● **Required task 1**:
Write out the records below word for word, from the beginning of the records through the line that contains "coord(265,184)", with both of those lines included.

Skip to content

A FAQ like Introduction to RogueNaRok

Alexis Stamatakis edited this page Jul 8, 2017 · 4 revisions

RogueNaRok is an algorithm for the identification of rogue taxa in a tree set.

Table of Contents

How do I install it?

Download the code and run the "make" command.

For a parallel version of the RogueNaRok algorithm, use "make mode=parallel". Note that, the parallel version requires the pthreads-library. Running one of the programs without arguments will trigger the help message.

What are Rogue Taxa?

Rogue taxa are wandering taxa, that assume plenty phylogenetic positions in a set of bootstrap (or Bayesian sampled) trees. Usually ambivalent or insufficient phylogenetic signal is the reason for this phenomenon. Thereby, they decrease resolution and/or support in the consensus tree. Removing (resp. pruning) them from a tree set may produce a more informative consensus tree.

What is the input data?

The input needs to be a set of fully bifurcating unrooted trees in Newick format contained in one single tree file.

What is RogueNaRok not?

This is important to emphasize: RogueNaRok identifies rogue taxa that fit the definition above. Every taxon that has a detrimental effect on the support in a consensus tree is considered a rogue taxon and therefore can be detected by RogueNaRok based on the bootstrap trees. Other classes of nasty taxa that produce effects like long branch attraction or problems with convergent evolution will not be detected by RogueNaRok, if they do not have a negative effect on the support.

● **Required task 2**:
Continue the RogueNaRok FAQ text above from the point where it stops.

● **Dataset extract**:
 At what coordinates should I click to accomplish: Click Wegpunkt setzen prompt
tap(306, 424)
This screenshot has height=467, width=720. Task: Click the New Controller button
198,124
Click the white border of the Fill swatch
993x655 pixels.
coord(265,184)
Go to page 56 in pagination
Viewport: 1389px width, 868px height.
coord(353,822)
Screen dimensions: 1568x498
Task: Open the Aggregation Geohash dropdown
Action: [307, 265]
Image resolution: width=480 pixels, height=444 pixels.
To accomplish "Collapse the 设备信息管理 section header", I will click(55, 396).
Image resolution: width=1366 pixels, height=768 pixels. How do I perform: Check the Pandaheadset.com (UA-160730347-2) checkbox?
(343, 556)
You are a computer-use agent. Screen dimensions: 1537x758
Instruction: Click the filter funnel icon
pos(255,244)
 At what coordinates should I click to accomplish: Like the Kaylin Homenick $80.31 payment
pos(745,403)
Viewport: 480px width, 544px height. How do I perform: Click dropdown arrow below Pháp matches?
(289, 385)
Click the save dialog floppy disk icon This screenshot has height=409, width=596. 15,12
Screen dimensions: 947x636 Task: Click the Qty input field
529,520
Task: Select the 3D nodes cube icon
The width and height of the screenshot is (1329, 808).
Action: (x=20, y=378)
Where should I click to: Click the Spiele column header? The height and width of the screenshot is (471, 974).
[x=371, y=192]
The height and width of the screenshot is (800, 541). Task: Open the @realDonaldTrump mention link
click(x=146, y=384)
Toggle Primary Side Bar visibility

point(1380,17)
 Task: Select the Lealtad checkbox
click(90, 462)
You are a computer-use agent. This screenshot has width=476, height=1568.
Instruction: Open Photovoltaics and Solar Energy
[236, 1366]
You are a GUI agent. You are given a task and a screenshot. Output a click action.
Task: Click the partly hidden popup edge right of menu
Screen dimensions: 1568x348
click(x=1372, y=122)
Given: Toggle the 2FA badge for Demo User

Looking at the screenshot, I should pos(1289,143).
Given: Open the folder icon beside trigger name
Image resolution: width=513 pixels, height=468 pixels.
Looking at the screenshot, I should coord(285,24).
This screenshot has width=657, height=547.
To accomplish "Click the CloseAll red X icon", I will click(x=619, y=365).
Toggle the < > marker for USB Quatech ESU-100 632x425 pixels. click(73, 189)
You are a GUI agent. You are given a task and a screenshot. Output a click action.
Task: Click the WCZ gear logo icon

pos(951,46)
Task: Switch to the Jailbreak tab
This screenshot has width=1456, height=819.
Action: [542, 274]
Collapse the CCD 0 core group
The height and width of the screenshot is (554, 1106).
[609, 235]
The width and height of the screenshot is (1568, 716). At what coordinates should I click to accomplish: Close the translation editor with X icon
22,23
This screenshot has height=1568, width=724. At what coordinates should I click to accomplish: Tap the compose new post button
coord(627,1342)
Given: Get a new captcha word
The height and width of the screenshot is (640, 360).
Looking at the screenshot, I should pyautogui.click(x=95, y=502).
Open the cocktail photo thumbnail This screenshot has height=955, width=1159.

● **Exercise answer 1**:
 At what coordinates should I click to accomplish: Click Wegpunkt setzen prompt
tap(306, 424)
This screenshot has height=467, width=720. Task: Click the New Controller button
198,124
Click the white border of the Fill swatch
993x655 pixels.
coord(265,184)

● **Exercise answer 2**:
What are specific features of your implementation/ algorithm?

  • Optimize either support or resolution of the resulting pruned consensus tree.
  • Optimize with respect to a minimum frequency threshold for the bipartitions in the pruned consensus tree ranging between 50% (majority consensus, our default) to 100% (strict consensus). Alternatively, you can optimize the majority rule extended consensus (MRE) tree or the bipartition support of a tree collection drawn on a maximum likelihood estimate tree.
  • Explicitly forbid to consider certain taxa for pruning as rogue taxa.
  • Dropset size: specify the number of taxa simultaneously considered for pruning in each iteration of the algorithm. The default is 1, since this is a particularly expensive operation. However, if you specify the dropset size as "number of taxa" - 1, then the algorithm will find the most informative (resp. optimal) pruned consensus tree with respect to the given parameters.
  • Ready for multi-core machines: expensive phases of the algorithm can be executed in parallel on shared-memory machines. Advantageous for dropset sizes > 1, MRE tree optimization and data sets with more than 2,000 taxa.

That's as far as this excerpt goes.